Pointing items for text and elements
- - -
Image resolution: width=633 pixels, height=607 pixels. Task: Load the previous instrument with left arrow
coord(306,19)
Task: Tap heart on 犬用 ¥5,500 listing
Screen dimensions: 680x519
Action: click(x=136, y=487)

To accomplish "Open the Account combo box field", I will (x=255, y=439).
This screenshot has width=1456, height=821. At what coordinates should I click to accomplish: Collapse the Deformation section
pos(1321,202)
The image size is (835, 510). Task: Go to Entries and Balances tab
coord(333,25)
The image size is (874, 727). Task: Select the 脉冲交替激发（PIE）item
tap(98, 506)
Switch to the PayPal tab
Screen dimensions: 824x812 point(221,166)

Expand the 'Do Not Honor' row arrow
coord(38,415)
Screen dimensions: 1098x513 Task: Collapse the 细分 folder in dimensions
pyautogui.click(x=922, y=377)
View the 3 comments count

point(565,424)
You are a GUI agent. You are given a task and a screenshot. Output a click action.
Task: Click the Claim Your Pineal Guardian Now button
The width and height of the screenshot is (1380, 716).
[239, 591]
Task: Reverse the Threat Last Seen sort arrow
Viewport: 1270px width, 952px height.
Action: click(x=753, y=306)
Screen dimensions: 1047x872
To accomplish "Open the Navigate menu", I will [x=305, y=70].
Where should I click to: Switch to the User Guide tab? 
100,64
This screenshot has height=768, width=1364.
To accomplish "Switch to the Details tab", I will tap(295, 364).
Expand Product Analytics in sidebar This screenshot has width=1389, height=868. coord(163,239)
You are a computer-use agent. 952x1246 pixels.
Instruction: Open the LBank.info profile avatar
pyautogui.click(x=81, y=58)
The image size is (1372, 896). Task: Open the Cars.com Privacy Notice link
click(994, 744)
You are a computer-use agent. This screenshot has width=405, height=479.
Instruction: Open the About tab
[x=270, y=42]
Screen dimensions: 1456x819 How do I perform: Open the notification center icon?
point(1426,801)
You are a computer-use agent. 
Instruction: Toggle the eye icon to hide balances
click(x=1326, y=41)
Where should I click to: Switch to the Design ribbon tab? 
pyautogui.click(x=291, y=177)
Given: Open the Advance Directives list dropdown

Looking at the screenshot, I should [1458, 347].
- - -
- Brief:
Copy every one of the items above word for word, without changing anything.

- The result:
Image resolution: width=633 pixels, height=607 pixels. Task: Load the previous instrument with left arrow
coord(306,19)
Task: Tap heart on 犬用 ¥5,500 listing
Screen dimensions: 680x519
Action: click(x=136, y=487)

To accomplish "Open the Account combo box field", I will (x=255, y=439).
This screenshot has width=1456, height=821. At what coordinates should I click to accomplish: Collapse the Deformation section
pos(1321,202)
The image size is (835, 510). Task: Go to Entries and Balances tab
coord(333,25)
The image size is (874, 727). Task: Select the 脉冲交替激发（PIE）item
tap(98, 506)
Switch to the PayPal tab
Screen dimensions: 824x812 point(221,166)

Expand the 'Do Not Honor' row arrow
coord(38,415)
Screen dimensions: 1098x513 Task: Collapse the 细分 folder in dimensions
pyautogui.click(x=922, y=377)
View the 3 comments count

point(565,424)
You are a GUI agent. You are given a task and a screenshot. Output a click action.
Task: Click the Claim Your Pineal Guardian Now button
The width and height of the screenshot is (1380, 716).
[239, 591]
Task: Reverse the Threat Last Seen sort arrow
Viewport: 1270px width, 952px height.
Action: click(x=753, y=306)
Screen dimensions: 1047x872
To accomplish "Open the Navigate menu", I will [x=305, y=70].
Where should I click to: Switch to the User Guide tab? 
100,64
This screenshot has height=768, width=1364.
To accomplish "Switch to the Details tab", I will tap(295, 364).
Expand Product Analytics in sidebar This screenshot has width=1389, height=868. coord(163,239)
You are a computer-use agent. 952x1246 pixels.
Instruction: Open the LBank.info profile avatar
pyautogui.click(x=81, y=58)
The image size is (1372, 896). Task: Open the Cars.com Privacy Notice link
click(994, 744)
You are a computer-use agent. This screenshot has width=405, height=479.
Instruction: Open the About tab
[x=270, y=42]
Screen dimensions: 1456x819 How do I perform: Open the notification center icon?
point(1426,801)
You are a computer-use agent. 
Instruction: Toggle the eye icon to hide balances
click(x=1326, y=41)
Where should I click to: Switch to the Design ribbon tab? 
pyautogui.click(x=291, y=177)
Given: Open the Advance Directives list dropdown

Looking at the screenshot, I should [1458, 347].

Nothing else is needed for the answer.